Anne then teamed up with James Aldridge, an acclaimed cheese affineur, and began working on semi soft cheeses, which are not matured for as long as hard cheeses, so could be experimented with more easily. The Guernsey milk Waterloo was developed then and is still made today.
In 1991, Village Maid moved to their current site in Riseley. As a growing business, they were approached by Neal’s Yard Dairy and encouraged to create a semi soft ewe’s milk cheese that could sit alongside their award-winning firm ewe’s milk cheese, Spenwood. After months of experimentation, Wigmore was born and has since won countless awards and placed in the top 20 cheeses in the world.
In 2017, Anne’s son, Jake, and his fiancée, Kayleigh, joined the business and began developing Maida Vale, a semi soft Guernsey cow’s milk cheese washed in an IPA called Soundwave from Siren Craft Brewery, which is made just 6 miles from the dairy. It has since won Great Taste Awards four times.
In 2019, a larger cheese store was built, which would allow for the maturation of twice the quantity of hard cheese. In the same year, Heckfield Park, a biodynamic farm just two miles away, approached Village Maid and suggested hosting a herd of Guernsey milk cows on their vast estate and supplying the dairy with cow’s milk. The cows were introduced and live on 400 acres of secluded herbal ley pastures which cover river meadows, hilltops and valleys surrounding the farm. They eat ryegrass, fescue, red clover, white clover, chicory, plantain, cocksfoot and sainfoin which provides an incredibly wholesome and nutritional grazing food for most of the year, and which also goes into their homemade silage in winter.

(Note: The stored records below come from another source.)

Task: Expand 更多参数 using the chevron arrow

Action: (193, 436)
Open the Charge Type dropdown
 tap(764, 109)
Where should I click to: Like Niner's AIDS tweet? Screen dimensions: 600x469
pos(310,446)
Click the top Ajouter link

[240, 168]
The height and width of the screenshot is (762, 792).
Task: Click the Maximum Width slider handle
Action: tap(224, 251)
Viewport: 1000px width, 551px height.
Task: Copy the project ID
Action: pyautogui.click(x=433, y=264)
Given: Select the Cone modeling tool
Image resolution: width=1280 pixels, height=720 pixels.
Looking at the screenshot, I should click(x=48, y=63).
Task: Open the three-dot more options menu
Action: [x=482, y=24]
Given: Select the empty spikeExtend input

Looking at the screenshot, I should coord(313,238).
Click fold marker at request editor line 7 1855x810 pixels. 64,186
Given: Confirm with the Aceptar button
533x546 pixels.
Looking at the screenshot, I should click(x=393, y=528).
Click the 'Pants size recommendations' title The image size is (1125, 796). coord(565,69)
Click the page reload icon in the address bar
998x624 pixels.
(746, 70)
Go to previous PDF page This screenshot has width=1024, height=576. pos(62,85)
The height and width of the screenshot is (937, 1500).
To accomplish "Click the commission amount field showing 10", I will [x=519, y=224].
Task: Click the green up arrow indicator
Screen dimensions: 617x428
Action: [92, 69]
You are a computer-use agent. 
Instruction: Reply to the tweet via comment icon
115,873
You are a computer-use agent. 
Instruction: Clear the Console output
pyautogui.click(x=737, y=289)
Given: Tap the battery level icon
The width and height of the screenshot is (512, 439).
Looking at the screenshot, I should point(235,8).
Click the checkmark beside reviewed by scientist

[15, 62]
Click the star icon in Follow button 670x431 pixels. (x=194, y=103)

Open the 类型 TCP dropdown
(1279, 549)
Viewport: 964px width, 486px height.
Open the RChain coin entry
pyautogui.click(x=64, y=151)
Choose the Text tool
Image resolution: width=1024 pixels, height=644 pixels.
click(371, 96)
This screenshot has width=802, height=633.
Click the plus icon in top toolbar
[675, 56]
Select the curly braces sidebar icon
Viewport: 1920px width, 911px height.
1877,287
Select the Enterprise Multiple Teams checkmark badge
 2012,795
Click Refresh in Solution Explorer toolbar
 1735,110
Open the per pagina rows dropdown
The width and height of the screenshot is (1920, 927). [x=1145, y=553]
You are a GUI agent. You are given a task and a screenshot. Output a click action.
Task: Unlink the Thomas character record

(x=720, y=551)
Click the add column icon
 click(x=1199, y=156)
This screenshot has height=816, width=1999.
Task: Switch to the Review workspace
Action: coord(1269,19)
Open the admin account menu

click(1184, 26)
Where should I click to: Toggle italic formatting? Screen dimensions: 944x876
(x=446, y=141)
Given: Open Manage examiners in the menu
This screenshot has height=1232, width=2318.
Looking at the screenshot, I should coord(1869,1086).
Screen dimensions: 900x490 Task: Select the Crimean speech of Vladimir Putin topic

In 2024, Village Maid took over Two Hoots Cheese from Anne’s cousin and now produce their much loved cheese, Barkham Blue. It is still made using the same local Guernsey milk (the two dairies have long shared their supplier), meaning that the legacy of the cheese can not only continue, but continue under the same family.
The carbon footprint of free range cows is significantly lower than their barn kept counterparts. The Lacey’s Guernsey herd, who live a short distance from the dairy, spend most of the year outdoors, but their buffer feed is entirely home grown and consists of chopped straw, rolled barley and bales of grass silage, meaning there are no food miles involved in the cow’s feeding and very few in the cheesemaking process.